EXERCISE PROMPT: After locating the line that contains "News & Updates (1525, 15)" in the data below, set down exactly that line and each one after it through the line that contains "South Kingstown, RI (51, 2235)", and nothing more.

Stored data entries:
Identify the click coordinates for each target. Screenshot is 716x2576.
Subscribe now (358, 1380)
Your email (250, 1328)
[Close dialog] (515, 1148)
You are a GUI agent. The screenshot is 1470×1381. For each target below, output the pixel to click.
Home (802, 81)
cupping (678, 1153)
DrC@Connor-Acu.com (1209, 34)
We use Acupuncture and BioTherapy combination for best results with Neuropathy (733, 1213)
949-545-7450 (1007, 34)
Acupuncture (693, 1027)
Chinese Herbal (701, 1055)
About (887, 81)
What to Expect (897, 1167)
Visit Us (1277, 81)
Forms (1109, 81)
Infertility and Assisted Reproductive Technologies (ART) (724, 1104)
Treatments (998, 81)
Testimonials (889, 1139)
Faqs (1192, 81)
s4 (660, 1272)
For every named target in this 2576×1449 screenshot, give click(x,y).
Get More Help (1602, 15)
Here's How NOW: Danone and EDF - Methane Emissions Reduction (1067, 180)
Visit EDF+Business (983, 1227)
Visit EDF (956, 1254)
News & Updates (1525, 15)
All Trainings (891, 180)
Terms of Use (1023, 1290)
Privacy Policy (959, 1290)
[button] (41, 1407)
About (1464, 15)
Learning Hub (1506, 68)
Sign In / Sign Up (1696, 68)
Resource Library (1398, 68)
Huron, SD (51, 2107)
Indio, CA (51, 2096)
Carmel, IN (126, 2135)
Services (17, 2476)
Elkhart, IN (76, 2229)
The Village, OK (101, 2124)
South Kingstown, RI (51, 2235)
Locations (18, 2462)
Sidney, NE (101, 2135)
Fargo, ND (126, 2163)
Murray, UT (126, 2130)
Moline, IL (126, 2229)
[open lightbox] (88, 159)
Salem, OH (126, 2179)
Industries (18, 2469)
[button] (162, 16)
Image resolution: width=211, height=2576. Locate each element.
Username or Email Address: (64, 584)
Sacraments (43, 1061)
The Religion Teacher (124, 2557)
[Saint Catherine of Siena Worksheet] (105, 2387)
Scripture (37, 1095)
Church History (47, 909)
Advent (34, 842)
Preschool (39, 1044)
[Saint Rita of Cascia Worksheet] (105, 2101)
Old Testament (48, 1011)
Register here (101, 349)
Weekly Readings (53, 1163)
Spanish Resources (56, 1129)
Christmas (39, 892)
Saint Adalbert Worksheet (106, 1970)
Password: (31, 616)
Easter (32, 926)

YOUR SOLUTION:
News & Updates (1525, 15)
All Trainings (891, 180)
Terms of Use (1023, 1290)
Privacy Policy (959, 1290)
[button] (41, 1407)
About (1464, 15)
Learning Hub (1506, 68)
Sign In / Sign Up (1696, 68)
Resource Library (1398, 68)
Huron, SD (51, 2107)
Indio, CA (51, 2096)
Carmel, IN (126, 2135)
Services (17, 2476)
Elkhart, IN (76, 2229)
The Village, OK (101, 2124)
South Kingstown, RI (51, 2235)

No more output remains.